Le choix a été fait de se focaliser sur les dérivés peroxydés du squalène, de formule brute C30HXOY car ce sont les premiers produits d’oxydation du squalène. Ainsi, les peroxydes de squalène sont des marqueurs pertinents de l’oxydation lipidique (Nakagawa et al. 2007; Mountfort et al. 2007; Pham et al. 2015). De plus, ce sont ces composés qui sont impliqués dans la comédogénèse. Certains composés oxydés pourraient présenter une chaîne carbonée plus courte, mais seraient plus volatils et auraient donc moins d’impact sur la surface de la peau. Des composés de chaînes plus longues seraient issus de l’étape de terminaison du processus d’oxydation du squalène, et seraient donc observés dans une moindre mesure.

Analyse physico-chimique

Afin de déterminer l’impact du vieillissement du squalène sur la physico-chimie de surface de la peau, le modèle SFS a été utilisé.

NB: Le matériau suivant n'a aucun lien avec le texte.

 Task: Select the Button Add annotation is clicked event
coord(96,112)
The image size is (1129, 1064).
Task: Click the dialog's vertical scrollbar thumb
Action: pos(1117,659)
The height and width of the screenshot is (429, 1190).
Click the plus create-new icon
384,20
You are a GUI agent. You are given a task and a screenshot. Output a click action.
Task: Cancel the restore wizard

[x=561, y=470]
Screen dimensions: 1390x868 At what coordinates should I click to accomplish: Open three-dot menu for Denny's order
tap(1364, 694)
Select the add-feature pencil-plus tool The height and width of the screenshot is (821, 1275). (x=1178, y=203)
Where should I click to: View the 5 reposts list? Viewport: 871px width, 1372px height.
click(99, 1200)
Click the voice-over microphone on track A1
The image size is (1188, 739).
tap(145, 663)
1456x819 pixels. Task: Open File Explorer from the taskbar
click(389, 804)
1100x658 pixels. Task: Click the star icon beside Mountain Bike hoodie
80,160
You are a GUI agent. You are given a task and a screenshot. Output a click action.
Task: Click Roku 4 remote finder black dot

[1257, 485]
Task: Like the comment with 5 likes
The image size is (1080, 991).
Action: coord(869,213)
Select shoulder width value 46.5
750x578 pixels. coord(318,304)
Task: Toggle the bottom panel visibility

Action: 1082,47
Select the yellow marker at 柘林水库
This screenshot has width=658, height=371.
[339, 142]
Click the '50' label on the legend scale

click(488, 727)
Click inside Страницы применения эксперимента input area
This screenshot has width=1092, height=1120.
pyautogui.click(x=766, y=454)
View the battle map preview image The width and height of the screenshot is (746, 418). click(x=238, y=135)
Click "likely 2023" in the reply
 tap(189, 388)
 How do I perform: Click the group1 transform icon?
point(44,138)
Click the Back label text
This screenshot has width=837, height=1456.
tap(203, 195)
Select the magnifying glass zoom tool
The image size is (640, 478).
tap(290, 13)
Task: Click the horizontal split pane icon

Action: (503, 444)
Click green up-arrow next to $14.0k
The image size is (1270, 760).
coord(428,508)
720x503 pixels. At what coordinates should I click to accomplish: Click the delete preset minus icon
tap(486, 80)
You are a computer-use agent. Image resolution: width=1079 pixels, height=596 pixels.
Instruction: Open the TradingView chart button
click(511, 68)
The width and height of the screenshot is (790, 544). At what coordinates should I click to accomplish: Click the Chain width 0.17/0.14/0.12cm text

Le revêtement lipidique décrit précédemment a été remplacé par les mélanges décrits dans le Tableau 11 (même protocole de dépôt, réalisé à température ambiante), après 45 jours de vieillissement pour les conditions (L) et après 15 jours pour les conditions (E). Les surfaces ainsi préparées ont été analysées par mesure de l’angle de contact afin de déterminer leur énergie libre de surface.